外貨の投資

スワップとは

各国の通貨には、それぞれ国で決められた政策金利というものがあります。これは各国の中央銀行が一般の金融機関にお金を貸し出す際の金利で、結果的に市場の金利にも反映されます。

2つの国(地域)の通貨を比較すると、2国間では金利に差があります。

例えば、現在の日本円の金利が0.3%/年、ユーロが3.25%/年とします。この2つの通貨には2.95%/年の差があります。

この金利差のことをスワップと呼び、2.95%/年の数字はスワップポイントと呼ばれます。

FXでは、2つの通貨を売買したとき、このスワップも合わせて取引されます。
つまり、スワップポイントがプラスのときは金利を受け取れ、スワップポイントがマイナスになれば金利を支払うという仕組みになっています。


例1)円を売ってユーロのポジションを取った場合、ユーロのほうが金利が高いのでスワップポイントは2.95%/年のプラスです。

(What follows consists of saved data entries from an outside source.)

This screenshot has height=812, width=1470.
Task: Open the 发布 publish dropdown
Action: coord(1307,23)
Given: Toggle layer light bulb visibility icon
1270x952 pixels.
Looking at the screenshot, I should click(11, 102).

例2)ユーロを売って円のポジションを取った場合、円のほうが金利が低いのでスワップポイントは2.95%/年のマイナスです。


この場合、ユーロのポジションを取っている限りは、2.95%/年の金利を受け取れることになります。

実際には、FXではスワップポイントは1日単位での換算で1日ごとに受け取れますので、ユーロのポジションを取り続けている日数分だけ累積されていきます。

政策金利は国によって年に数回~数十回発表されます。FXのスワップポイントはその業者独自に設定されますが、政策金利の実数に近くよう、日々変動します。
ですので、FXでは、各国の政策金利とスワップポイントに注意してプラスのポジションをキープし続けなくてはなりません。

○FXを外貨預金に利用した場合

FXを外貨預金として利用するというのはつまり、長い間じっくり預けて、その日数分だけスワップを受け取りましょうという作戦なのです。

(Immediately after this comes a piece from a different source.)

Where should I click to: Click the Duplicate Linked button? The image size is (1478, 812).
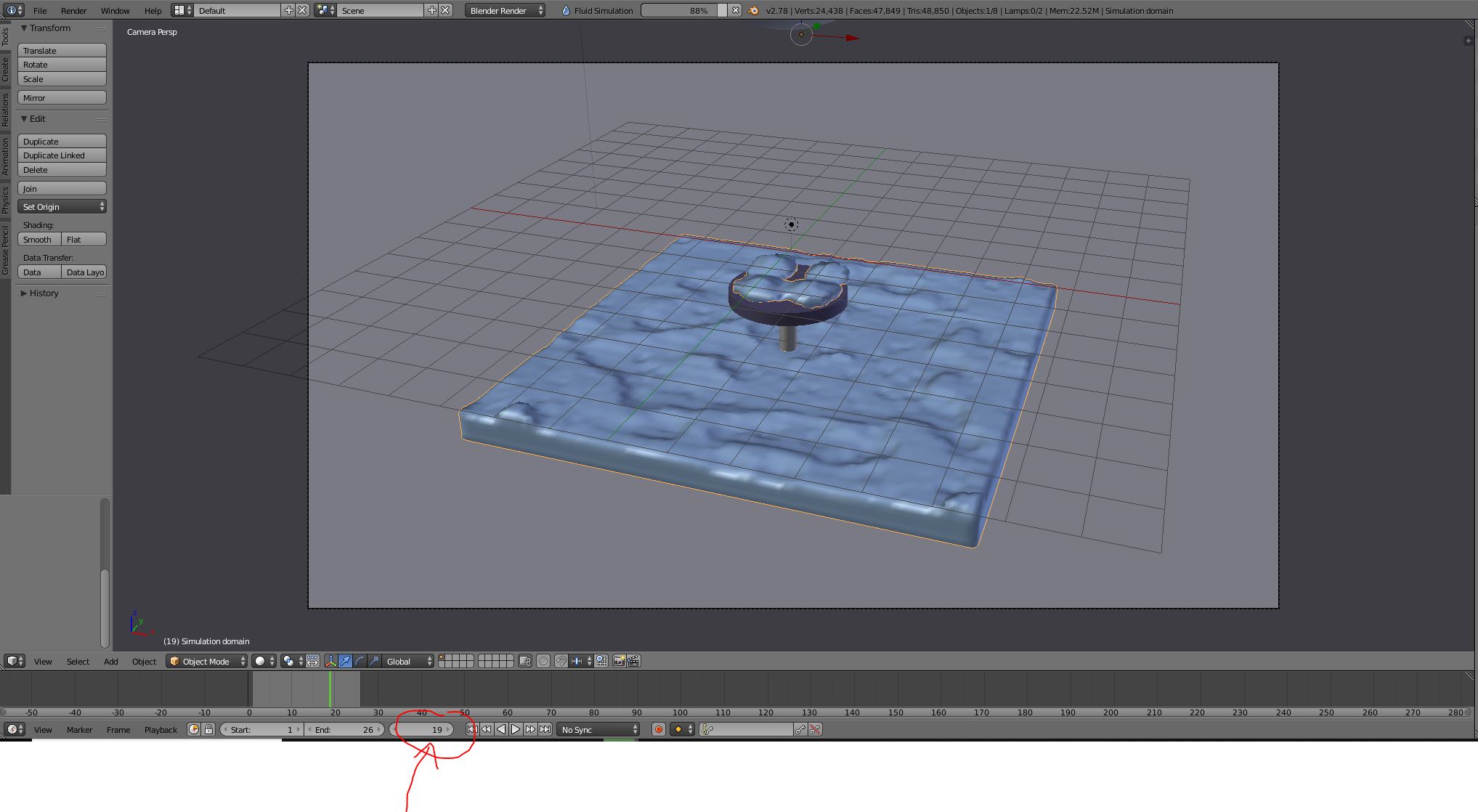pyautogui.click(x=62, y=155)
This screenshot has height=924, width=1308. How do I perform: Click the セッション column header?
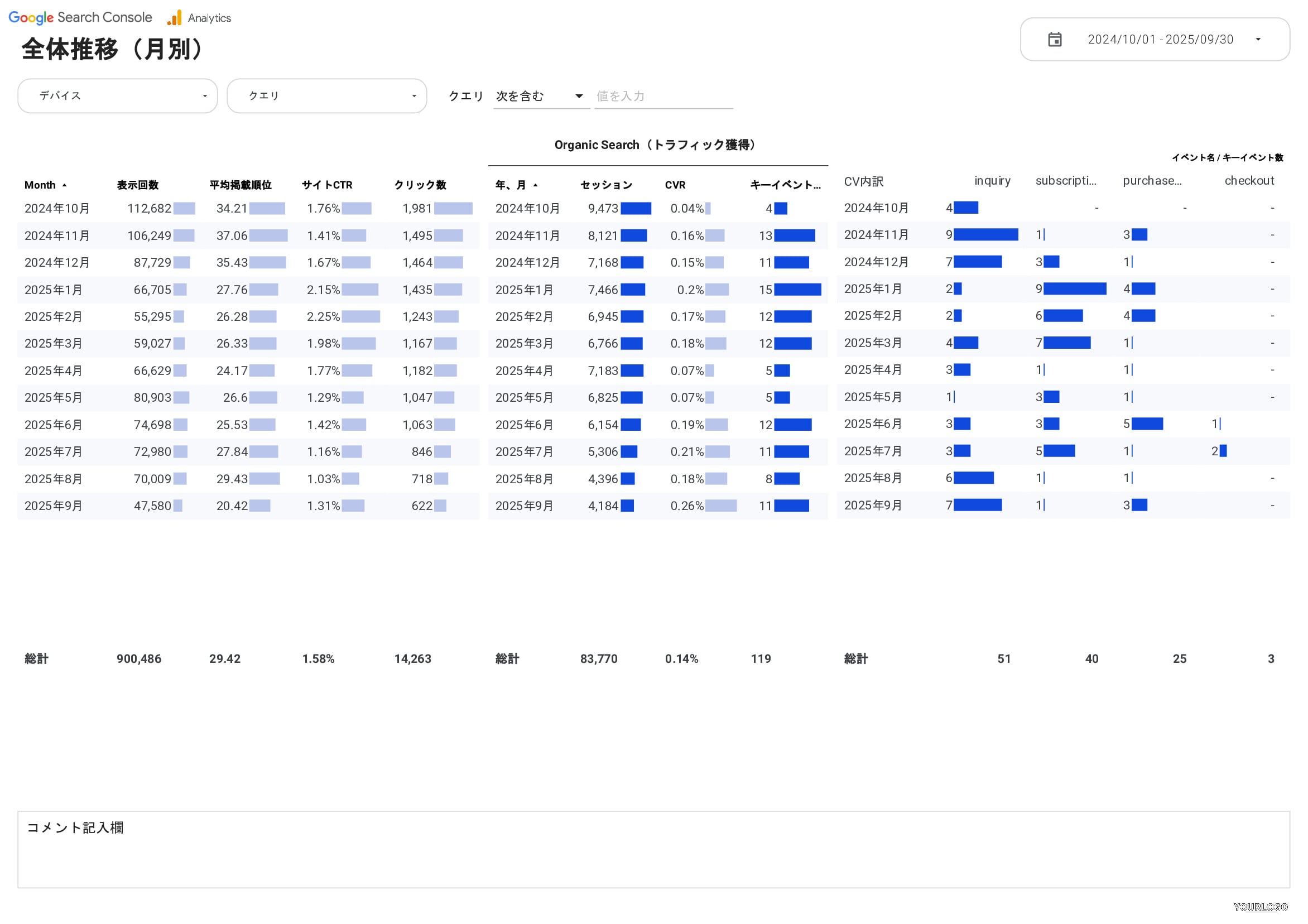point(606,185)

例えばユーロ/円のスワップポイントが2.95%/年だとすると、1年間ユーロのポジションを取っていれば2.95%/年の利息がつくということになります。

銀行の外貨預金と金利だけを単純に比較すると、場合によってはFXのほうが低く見えるかもしれません。

しかし、実際にはこれに為替手数料と為替レートの変動が反映されます。

為替レートの変動はどちらも避けられませんが、為替手数料を含めて計算すると、最終的にはFXのほうが利益が多いのです。

なぜなら、銀行の手数料はバカにならないほど高いからです。ここでいう金利の差などすぐに逆転してしまうほど、銀行の外貨預金の手数料は高いのです。


とにかく、FXを外貨預金として利用するには「スワップ」という言葉が最も重要になります。
FX的にいうと、『スワップ重視』です。